Accepted Speakers
| Oscar Abilez | Stanford |
| Mo Ebrahimkhani | University of Pittsburgh |
| Zev Gartner | University of California San Francisco |
| Linda Griffith | MIT |
| Thomas Hartung | John Hopkins Bloomberg School of Public Health |
| Kimberly Homan | Genentech |
| Tracy Hookway | Binghamton University |
| Valerie Horsley | Yale |
| Christopher Hughes | UC Irvine |
| Melissa Lambeth Kemp | Georgia Tech |
| Jennifer Lewis | Harvard |
| Leonardo Morsut | University of Southern California |
| Alysson Muotri | UCSD |
| Manu Platt | NIH-NIBIB |
| Milica Radisic | University of Toronto |
| Ritu Raman | MIT |
| Ankur Singh | Georgia Tech |
| Mark Skyler-Scott | Stanford Medicine |
| Shuichi Takayama | Georgia Institute of Technology and Emory University |
| Takanori Takebe | Cincinnati Children’s Hospital |
| Gordana Vunjak-Novakovic | Columbia University |
| Joseph Wu | Stanford |
Oscar Abilez
Senior Scientist at Stanford University and Co-Founder and President of Bullseye Biotechnologies, Inc.
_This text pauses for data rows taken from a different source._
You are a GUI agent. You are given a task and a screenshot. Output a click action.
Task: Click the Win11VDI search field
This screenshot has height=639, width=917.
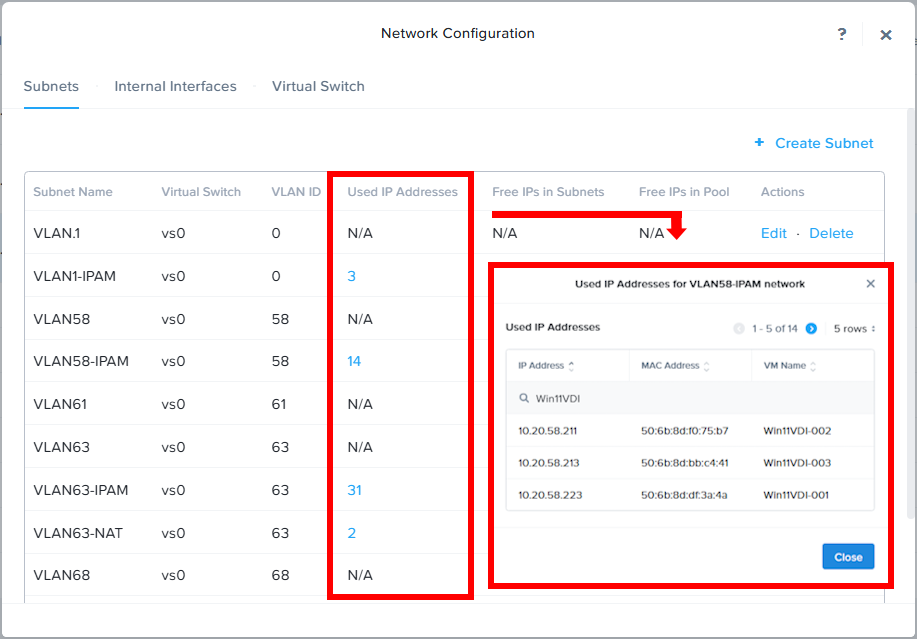click(x=690, y=398)
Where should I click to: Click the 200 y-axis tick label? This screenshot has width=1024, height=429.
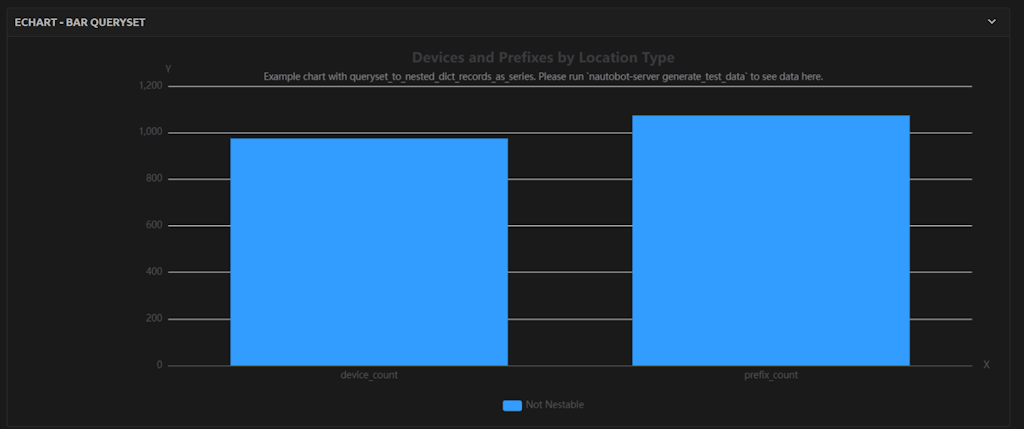click(x=153, y=319)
Oscar Abilez is a Senior Scientist at Stanford University and Co-Founder of Bullseye Biotechnologies. His work combines human pluripotent stem cells (hPSCs), developmental biology, and tissue/organoid engineering to model and control the earliest stages of cardiac development and vascularization. He previously trained in surgery at Stanford where he also received his PhD in bioengineering. He received his MD from Cornell University and BS in Mechanical Engineering from UT-Austin.
Mo Ebrahimkhani
Modeling the Black Box of Human Development to Advance Regenerative Medicine (ABSTRACT)
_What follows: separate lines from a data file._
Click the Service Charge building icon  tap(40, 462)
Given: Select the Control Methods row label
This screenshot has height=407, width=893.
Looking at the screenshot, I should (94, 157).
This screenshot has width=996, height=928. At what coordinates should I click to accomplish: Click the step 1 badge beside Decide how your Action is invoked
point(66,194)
Thursday, March 27th | 11:30 – 12:00
Bio coming soon.
Zev Gartner
Directing the self-organization of more complex and reproducible 3D tissue models (ABSTRACT)
Wednesday, March 26th | 10:15 – 10:45
Zev Gartner is a Professor in the Department of Pharmaceutical Chemistry at the University of California, San Francisco. His lab’s research focuses on understanding the self-organization, maintenance, and breakdown of tissue structure. The lab’s long term goal is to leverage this understanding to guide the formation of complex human tissues and organs from simpler building blocks. Professor Gartner received his B.S. in Chemistry from UC Berkeley in 1999 and his Ph.D. in Chemical Biology in 2004 with David Liu at Harvard University. In 2005 he completed postdoctoral training with Professor Carolyn Bertozzi at UC Berkeley. He has been honored with awards including the Kimmel Scholar award, the NIH New Innovator Award, and the Era of Hope Award from the Department of Defense Breast Cancer Research Program. He co-directs the NSF Center for Cellular Construction, has been named one of Popular Science’s ‘Brilliant 10,’ and is a Chan Zuckerberg Biohub Investigator.
Linda Griffith
Linda Griffith is currently the School of Engineering Professor of Teaching Innovation in Biological Engineering at the Massachusetts Institute of Technology, where she also directs the Center for Gynepathology Research She received her BS in from Georgia Tech (1982) and her PhD from UC Berkeley (1988), both in Chemical Engineering. Her current research focuses on building living patient avatars to model chronic inflammatory diseases, especially those that preferentially afflict women, and she works closely with clinicians and industry partners. . She is a member of the National Academy of Engineering, the National Academy of Medicine, the National Academy of Inventors, the American Academy of Arts and Sciences, a MacArthur Foundation Fellow, and has received numerous other awards from professional societies and from MIT. She serves on the advisory board of the Society for Women’s Health Research and has served on the advisory committee to the director of the National Institutes of Health. She is a founding member of MIT’s Biological Engineering Department and is recognized at MIT as a MacVicar Fellow, awarded for excellence in undergraduate education.
Thomas Hartung
AI + brain organoids = Organoid Intelligence (OI) (ABSTRACT)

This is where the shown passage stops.